К счастью, Панз находит его прежде, чем Дрим сломается окончательно.
Примечания
Да здравствует дранз нация и реки боли :D
Телеграмм: https://t.me/jackalussssss
(где я пишу про разные фандомы, шучу, жалуюсь и негодую; а также выпускаю новости по моим работам И переводам, разумеется ;] )
Посвящение
Посвящается моей тревожке. Спасибо, родная, за вдохновение ✨️🥀
Пойду за тобой
28 ноября 2024, 08:00
Дрим вздрагивает. Его щёк иголками касаются хлопья снега. Кусаючи они ложатся на побледневшие веснушки, слипают глаза, застревая между ресниц. От них остаются мокрые следы на коже, и Дрим находит это внезапно отрезвляющим. Словно пелена медленно сползает с его глаз и мыслей, отпускает и не спеша уходит в небытие. В каком-то смысле она даже бросает его, потому что внутри пропадает тот импульс, на котором он двигался. Нога неловко повисает в воздухе, наполовину закончив шаг вперёд, и Дрим обнаруживает себя застрявшим в невысоком сугробе. Холодная сырость пропитывает сапоги из потёртой кожи и студёными мазками лижет у щиколоток. Тюремная роба постыло виснет тонкой колющей тканью, открывая пространство морозному воздуху. Броня начинает казаться тяжёлой ношей, а не защитой — его маленькой крепостью из незерита и кожи. В голове странно и неприятно пустеет. Дрим хмурится, и сухая шершавая кожа на лбу натягивается; появляется тревожное непонятное чувство чего-то потерянного. Позвонки и суставы трещат и скрипят, словно несмазанный механизм, когда Дрим оглядывается медленным и непривычно робким движением.

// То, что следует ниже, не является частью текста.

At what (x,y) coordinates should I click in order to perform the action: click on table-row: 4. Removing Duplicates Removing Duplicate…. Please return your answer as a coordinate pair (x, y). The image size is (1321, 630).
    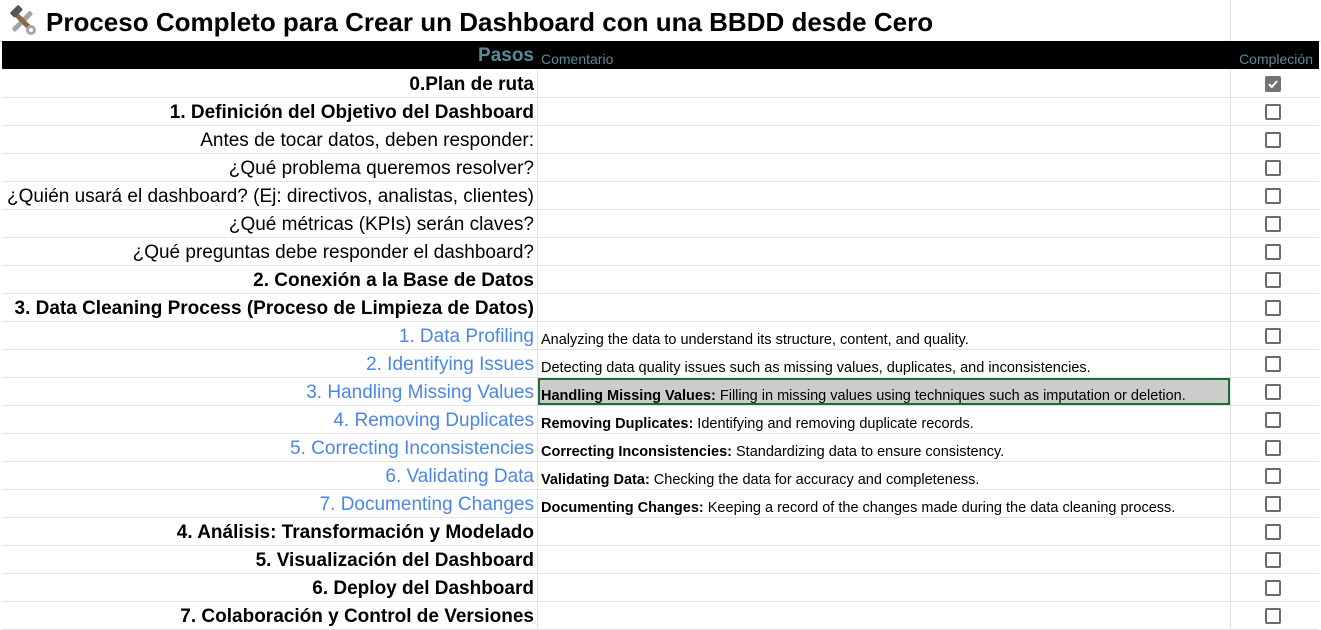
    Looking at the image, I should click on (660, 420).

Позади он обнаруживает только собственный след, змеёй уползающий куда-то под низкие ветки деревьев. Всё, что его окружает — лишь ели да сосны, и те внезапно начинают казаться врагами. Они окружают его, медленно окольцовывают и ведут хоровод, почти парад смерти. Над головой крышкой гроба кажутся глядящие на него пасмурные облака: они давят плотной завесой, прячут лазурное дыхание неба. Повернувшись обратно, Дрим ёжится и непонятно: от тревоги или от дрожи по всему телу. Точно. Дрим отстранённо — как наблюдатель, будто тело вовсе и не его — замечает, как весь дрожит. Дрожит крупно, и от этого больно сжимаются мышцы: его словно скручивает, и ещё незажившие травмы отзываются неслабыми стонами. Ощущение чего-то, сбежавшего у него из-под носа, вильнувшего куда-то под те самые еловые ветки, усиливается, и Дрим прощупывает внезапно неправильную пустоту у себя между окоченевшими пальцами. Мир слегка наклоняется, кружится, и в животе поселяется нервный комок из чего-то живого и противно отдающего горечью на языке. В голове со странным усилием скрипят шестерёнки. Вялая и запоздалая мысль на удивление бьёт очень резко и больно: он стоит на месте и ему очень холодно.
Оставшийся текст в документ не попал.